Rewrite all of the material below with "Instruction" replaced by "Step" and everything else unchanged, leaving out the pictures.
== Dataset excerpts ==
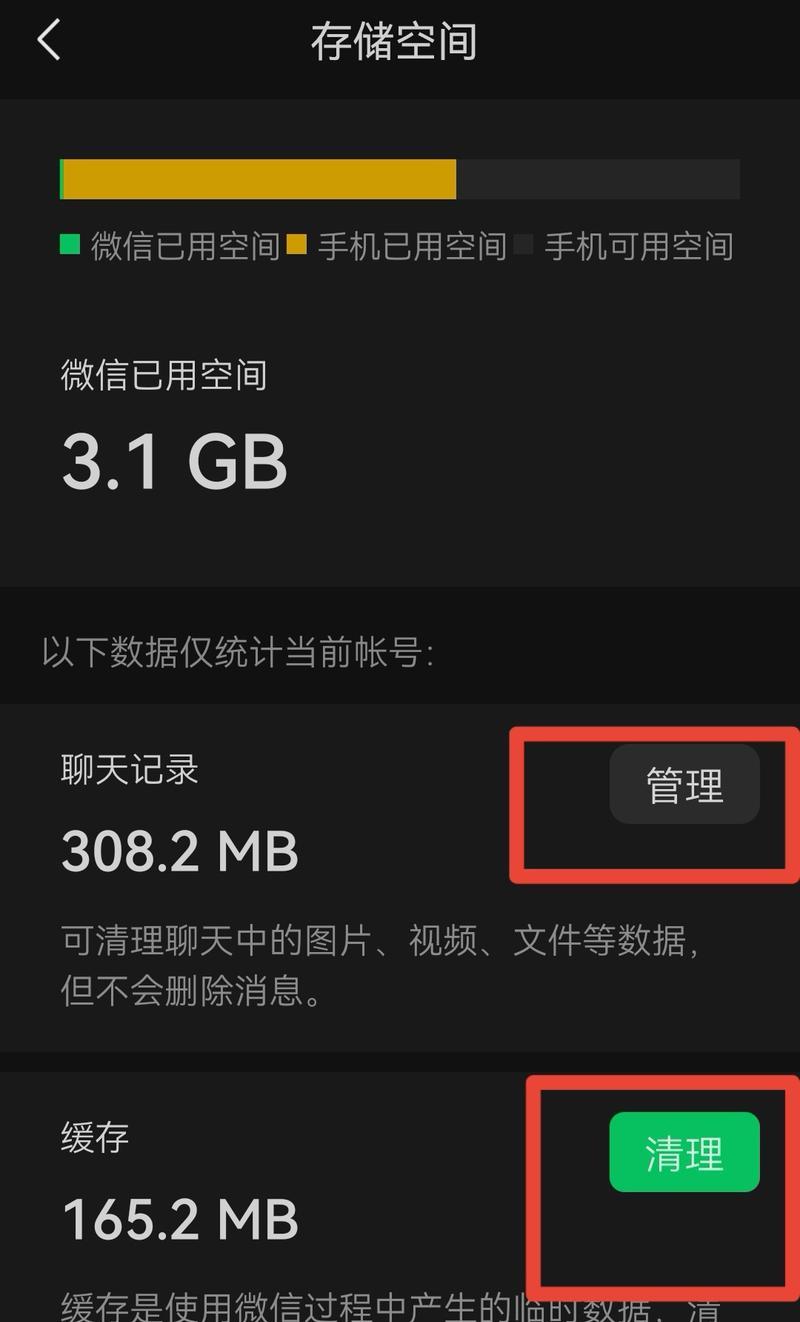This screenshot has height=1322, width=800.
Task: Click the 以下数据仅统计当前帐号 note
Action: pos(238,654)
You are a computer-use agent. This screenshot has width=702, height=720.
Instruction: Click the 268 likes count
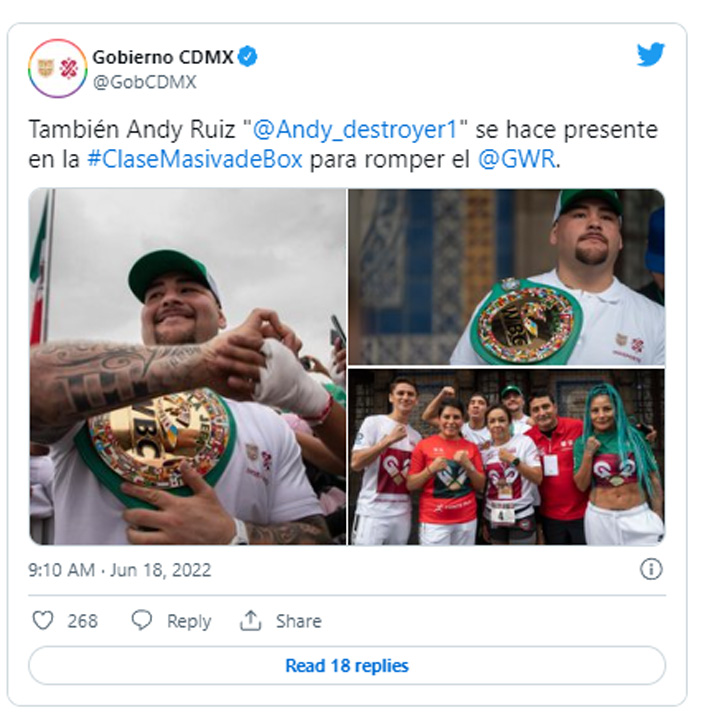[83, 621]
===
_Output_
This screenshot has height=1322, width=800.
Task: Click the 以下数据仅统计当前帐号 note
Action: pos(238,654)
You are a computer-use agent. This screenshot has width=702, height=720.
Step: Click the 268 likes count
[83, 621]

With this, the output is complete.